═══ Source material

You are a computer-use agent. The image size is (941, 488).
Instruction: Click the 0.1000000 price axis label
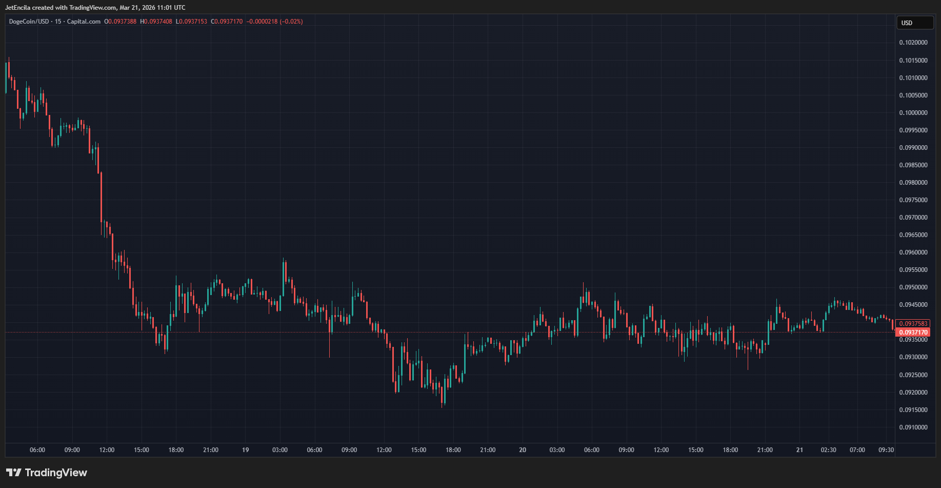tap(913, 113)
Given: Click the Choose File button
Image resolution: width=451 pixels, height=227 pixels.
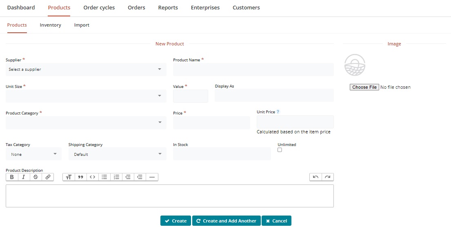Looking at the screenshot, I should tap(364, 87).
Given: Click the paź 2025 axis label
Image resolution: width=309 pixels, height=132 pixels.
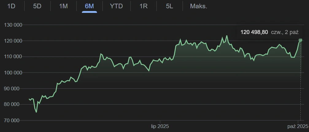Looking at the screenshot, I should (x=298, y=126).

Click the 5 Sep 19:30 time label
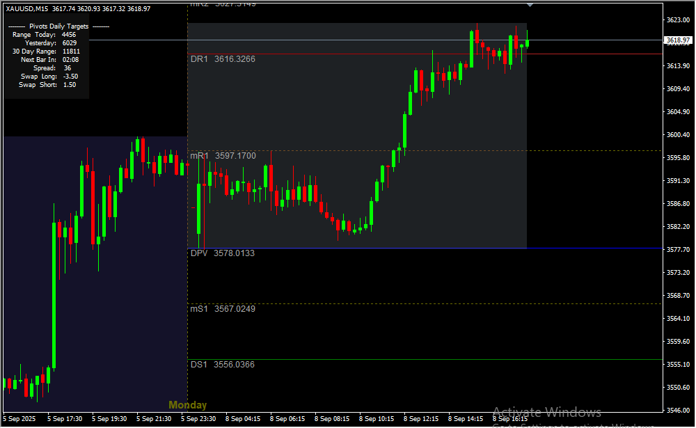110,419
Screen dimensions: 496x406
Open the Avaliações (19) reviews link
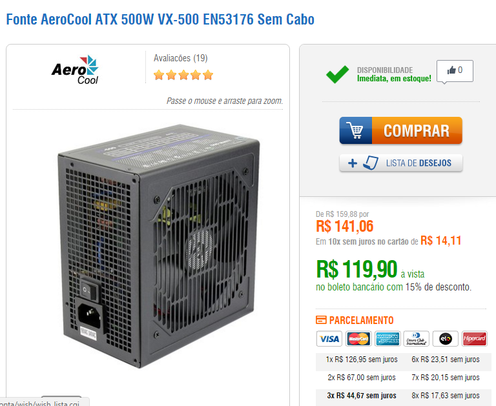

══════

◆ **Problem statement**: Output each entry exactly. Skip the pictures.

◆ **Finished task**:
You are a computer-use agent. The image size is (941, 488).
Instruction: Click the 0.1000000 price axis label
tap(913, 113)
Given: Click the Choose File button
Image resolution: width=451 pixels, height=227 pixels.
Looking at the screenshot, I should tap(364, 87).
Given: Click the paź 2025 axis label
Image resolution: width=309 pixels, height=132 pixels.
Looking at the screenshot, I should (x=298, y=126).

Click the 5 Sep 19:30 time label
110,419
Screen dimensions: 496x406
Open the Avaliações (19) reviews link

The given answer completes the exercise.